▶ **Text section**:
He's wrong about the nature of imprese. I've made a brief study
of them, and my work can be found on the St. Gabriel website.
They weren't coats of arms, but temporary insignia adopted for a
single event-usually a tourney or pageant. The aristocracy of the
Italian towns and countryside had coats of arms like those of the
aristocracy of other places-that is to say, they were originally
assumed, and in a few rare cases, granted, but after the passage
of many years, were inherited, and changed only by the practices
of cadency, augmentations of honor, and-though this is unlikely-
abatements of honor.
The proof of this lies in part in the existence of Italian
armorials that depict _permanent_ coats of arms, and in part
because the foundations of the laws of heraldry were laid by a
Paduan, Bartolo of Sassoferrato, in the 1350's, in his De
Insignis et Armis. I suggest that you examine my own website,
where I have deposited a monograph by my own hand on heraldic
> There are cultures in period where it is perhaps *inappropriate*
> for one to register one's heraldry. A central heraldic authority?

▶ **Stored data**:
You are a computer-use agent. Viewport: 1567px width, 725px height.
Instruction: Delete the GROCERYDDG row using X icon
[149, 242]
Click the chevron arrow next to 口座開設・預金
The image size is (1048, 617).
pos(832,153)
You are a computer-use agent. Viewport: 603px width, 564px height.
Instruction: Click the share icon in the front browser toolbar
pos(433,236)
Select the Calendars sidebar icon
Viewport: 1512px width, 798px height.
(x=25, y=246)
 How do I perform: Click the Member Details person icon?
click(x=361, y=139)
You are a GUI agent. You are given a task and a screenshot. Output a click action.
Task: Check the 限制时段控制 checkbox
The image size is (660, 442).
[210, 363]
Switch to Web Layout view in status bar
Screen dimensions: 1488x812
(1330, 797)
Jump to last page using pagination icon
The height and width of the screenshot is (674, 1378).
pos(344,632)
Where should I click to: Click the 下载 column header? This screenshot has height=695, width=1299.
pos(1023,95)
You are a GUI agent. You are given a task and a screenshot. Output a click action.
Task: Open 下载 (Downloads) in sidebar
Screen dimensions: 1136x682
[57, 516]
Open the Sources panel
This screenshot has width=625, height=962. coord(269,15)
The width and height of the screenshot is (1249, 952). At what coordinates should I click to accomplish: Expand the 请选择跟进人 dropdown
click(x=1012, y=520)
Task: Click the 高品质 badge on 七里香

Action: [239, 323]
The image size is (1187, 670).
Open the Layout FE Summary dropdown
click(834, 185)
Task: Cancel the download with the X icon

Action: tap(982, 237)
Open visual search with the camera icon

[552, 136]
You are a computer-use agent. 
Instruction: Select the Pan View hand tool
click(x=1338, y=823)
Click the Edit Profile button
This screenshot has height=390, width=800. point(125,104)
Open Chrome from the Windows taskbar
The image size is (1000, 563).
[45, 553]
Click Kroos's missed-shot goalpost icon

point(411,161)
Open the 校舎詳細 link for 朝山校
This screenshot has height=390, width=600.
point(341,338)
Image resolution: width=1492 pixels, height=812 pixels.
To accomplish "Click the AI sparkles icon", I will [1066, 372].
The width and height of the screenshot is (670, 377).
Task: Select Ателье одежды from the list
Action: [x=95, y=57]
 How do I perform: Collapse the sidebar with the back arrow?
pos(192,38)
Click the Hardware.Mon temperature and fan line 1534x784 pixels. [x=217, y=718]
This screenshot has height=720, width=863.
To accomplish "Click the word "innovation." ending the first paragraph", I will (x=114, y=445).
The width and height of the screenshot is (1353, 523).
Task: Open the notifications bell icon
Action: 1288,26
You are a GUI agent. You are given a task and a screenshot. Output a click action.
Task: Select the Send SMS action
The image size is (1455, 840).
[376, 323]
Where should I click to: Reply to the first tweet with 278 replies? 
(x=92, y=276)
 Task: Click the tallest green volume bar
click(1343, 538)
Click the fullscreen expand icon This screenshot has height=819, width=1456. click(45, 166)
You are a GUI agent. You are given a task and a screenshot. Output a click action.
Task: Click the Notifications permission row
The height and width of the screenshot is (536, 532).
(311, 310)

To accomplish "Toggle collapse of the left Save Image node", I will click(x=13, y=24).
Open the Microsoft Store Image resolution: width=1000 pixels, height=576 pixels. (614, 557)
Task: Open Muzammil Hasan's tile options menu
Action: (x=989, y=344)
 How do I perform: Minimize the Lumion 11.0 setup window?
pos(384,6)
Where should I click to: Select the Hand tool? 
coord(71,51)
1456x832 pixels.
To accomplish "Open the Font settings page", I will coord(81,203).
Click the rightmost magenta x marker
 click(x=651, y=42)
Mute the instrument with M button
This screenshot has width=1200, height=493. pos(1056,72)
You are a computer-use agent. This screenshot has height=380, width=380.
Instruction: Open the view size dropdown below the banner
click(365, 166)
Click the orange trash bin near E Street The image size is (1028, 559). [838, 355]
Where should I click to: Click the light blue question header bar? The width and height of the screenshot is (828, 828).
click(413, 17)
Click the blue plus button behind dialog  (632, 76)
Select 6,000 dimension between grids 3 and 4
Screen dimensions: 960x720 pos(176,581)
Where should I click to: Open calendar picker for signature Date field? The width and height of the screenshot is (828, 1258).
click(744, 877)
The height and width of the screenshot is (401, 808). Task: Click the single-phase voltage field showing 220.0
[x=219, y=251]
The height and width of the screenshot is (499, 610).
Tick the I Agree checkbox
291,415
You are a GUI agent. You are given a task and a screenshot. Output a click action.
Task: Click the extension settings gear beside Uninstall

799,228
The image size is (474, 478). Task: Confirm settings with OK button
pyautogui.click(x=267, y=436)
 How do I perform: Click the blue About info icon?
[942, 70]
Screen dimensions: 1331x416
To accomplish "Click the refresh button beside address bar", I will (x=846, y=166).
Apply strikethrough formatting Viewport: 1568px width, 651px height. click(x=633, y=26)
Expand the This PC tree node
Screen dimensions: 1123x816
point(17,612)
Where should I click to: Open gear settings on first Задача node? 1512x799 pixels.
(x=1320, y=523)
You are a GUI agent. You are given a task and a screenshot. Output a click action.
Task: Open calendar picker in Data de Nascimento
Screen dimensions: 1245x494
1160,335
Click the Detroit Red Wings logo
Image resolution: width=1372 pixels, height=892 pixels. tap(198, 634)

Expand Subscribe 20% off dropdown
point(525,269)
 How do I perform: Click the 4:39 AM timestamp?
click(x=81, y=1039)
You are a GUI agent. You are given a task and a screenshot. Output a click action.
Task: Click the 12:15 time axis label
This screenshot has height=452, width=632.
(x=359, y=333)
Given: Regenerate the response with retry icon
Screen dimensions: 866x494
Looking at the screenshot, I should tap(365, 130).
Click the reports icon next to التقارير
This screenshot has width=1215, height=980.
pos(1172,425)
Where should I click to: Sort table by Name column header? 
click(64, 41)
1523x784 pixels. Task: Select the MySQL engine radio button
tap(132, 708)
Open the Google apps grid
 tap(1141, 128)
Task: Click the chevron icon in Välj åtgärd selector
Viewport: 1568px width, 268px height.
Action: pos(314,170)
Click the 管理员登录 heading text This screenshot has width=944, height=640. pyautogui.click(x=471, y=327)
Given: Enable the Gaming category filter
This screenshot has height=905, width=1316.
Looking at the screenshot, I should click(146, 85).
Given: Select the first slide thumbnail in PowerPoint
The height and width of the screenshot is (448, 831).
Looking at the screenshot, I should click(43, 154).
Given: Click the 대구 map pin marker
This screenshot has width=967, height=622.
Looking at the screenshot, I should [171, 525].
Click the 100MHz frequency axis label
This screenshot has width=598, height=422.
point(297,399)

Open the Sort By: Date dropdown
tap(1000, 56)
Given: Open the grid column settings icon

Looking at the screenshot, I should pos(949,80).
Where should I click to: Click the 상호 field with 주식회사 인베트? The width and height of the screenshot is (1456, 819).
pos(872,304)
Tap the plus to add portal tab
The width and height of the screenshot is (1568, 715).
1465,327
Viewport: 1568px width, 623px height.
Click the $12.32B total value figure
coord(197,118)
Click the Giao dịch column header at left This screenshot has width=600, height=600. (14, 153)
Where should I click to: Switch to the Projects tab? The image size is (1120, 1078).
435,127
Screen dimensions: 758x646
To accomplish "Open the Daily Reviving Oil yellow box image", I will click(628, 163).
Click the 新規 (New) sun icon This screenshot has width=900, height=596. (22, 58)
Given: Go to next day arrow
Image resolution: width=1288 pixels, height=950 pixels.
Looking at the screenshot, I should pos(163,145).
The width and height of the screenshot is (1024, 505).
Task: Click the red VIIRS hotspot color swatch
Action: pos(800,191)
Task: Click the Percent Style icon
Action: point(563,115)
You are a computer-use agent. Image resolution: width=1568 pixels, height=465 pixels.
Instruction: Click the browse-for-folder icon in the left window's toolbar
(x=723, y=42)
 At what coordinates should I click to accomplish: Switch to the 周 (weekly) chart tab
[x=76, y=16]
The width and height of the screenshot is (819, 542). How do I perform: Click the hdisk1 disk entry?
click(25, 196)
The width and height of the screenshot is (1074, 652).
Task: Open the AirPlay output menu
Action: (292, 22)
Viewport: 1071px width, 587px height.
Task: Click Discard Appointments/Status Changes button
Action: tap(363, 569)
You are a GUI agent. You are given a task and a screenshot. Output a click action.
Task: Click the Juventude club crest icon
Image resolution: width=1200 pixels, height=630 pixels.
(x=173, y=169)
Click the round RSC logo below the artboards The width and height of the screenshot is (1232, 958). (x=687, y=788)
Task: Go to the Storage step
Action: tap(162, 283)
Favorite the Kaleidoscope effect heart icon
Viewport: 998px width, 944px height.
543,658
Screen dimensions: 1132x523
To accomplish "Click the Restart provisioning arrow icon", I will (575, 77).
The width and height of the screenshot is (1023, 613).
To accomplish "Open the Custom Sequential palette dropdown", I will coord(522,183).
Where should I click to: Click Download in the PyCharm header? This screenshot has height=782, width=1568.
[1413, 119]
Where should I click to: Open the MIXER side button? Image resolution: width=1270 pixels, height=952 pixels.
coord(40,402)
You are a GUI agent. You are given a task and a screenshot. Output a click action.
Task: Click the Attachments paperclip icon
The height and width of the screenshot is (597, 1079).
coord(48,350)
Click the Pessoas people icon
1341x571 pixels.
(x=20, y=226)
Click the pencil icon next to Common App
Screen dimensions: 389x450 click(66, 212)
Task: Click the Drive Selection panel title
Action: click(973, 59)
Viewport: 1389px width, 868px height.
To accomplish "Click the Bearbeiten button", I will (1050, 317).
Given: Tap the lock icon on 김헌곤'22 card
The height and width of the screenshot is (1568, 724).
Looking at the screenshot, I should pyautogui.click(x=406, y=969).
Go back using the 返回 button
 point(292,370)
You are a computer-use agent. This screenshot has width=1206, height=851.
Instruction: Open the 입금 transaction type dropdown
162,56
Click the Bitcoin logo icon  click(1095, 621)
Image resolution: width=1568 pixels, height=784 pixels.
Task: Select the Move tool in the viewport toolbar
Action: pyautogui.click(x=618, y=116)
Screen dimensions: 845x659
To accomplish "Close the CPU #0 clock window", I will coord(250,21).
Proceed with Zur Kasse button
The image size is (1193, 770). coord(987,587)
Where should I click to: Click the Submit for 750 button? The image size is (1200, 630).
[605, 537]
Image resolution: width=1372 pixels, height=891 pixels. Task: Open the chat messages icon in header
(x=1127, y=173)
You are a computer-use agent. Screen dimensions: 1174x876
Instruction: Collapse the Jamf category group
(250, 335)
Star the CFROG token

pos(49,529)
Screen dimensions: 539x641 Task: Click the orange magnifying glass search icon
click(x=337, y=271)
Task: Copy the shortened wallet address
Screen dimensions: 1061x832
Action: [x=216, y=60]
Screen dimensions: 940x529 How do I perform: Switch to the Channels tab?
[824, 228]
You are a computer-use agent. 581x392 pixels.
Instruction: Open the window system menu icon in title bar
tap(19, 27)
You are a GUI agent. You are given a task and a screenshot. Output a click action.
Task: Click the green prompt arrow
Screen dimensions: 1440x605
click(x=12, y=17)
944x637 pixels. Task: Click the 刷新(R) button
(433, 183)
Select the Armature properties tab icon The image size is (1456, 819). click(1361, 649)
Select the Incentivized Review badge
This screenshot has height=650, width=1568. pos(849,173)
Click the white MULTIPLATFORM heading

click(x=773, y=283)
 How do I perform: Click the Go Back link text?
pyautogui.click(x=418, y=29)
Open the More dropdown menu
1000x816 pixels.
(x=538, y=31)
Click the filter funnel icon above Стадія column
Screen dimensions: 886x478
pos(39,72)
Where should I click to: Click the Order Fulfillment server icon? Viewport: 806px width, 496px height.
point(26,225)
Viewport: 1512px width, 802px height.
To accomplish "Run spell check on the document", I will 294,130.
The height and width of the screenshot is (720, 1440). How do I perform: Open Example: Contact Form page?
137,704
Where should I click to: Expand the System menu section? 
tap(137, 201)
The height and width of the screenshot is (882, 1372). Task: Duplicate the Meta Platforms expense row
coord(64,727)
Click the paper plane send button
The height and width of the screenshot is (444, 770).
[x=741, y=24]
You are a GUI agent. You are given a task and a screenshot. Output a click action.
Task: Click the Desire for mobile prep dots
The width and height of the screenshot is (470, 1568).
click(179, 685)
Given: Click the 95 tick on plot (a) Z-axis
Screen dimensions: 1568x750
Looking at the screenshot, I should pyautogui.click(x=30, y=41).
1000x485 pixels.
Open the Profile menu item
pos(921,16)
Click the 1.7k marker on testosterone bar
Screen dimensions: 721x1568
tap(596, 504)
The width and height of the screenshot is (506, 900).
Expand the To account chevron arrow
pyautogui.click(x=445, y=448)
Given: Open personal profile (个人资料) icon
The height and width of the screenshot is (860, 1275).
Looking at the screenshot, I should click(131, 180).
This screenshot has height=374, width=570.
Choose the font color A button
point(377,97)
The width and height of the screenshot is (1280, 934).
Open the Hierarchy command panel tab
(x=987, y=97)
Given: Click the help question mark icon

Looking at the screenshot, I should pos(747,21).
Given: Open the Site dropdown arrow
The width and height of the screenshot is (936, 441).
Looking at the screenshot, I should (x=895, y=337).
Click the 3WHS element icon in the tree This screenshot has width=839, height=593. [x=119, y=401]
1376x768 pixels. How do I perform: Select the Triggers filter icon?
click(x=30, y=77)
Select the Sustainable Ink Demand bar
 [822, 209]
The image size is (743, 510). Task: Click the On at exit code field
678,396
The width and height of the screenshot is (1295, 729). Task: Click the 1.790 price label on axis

▶ **The tasks**:
[1] From the heraldry text above, extract everything from "The proof of" down to "central heraldic authority?", copying it word for word.
[2] Continue the heraldry text above, not the entries, starting after its last sentence.

▶ **Exercise results**:
[1]
The proof of this lies in part in the existence of Italian
armorials that depict _permanent_ coats of arms, and in part
because the foundations of the laws of heraldry were laid by a
Paduan, Bartolo of Sassoferrato, in the 1350's, in his De
Insignis et Armis. I suggest that you examine my own website,
where I have deposited a monograph by my own hand on heraldic
> There are cultures in period where it is perhaps *inappropriate*
> for one to register one's heraldry. A central heraldic authority?

[2]
> In ITALY?
Indeed! However, even in Italy, the matter of usurpation of arms
would come up.
> The first heraldically-decorated item I ever made bore a badge of
> my own devising; when I replace it and make more, they will be likewise.
> I should be a fool to take the arms of His Majesty or Her Excellency in
> these lands where I now live, but those arms do not suit me anyway.
This is indeed so. However, signior, you are in another land,
where your practices may not be the norm, and, as they say, "When
in Rome..." In Portugal, we are also rather free about assuming
arms, but here, I found that I had to live like an Atlantian, and
not as a Lusitanian.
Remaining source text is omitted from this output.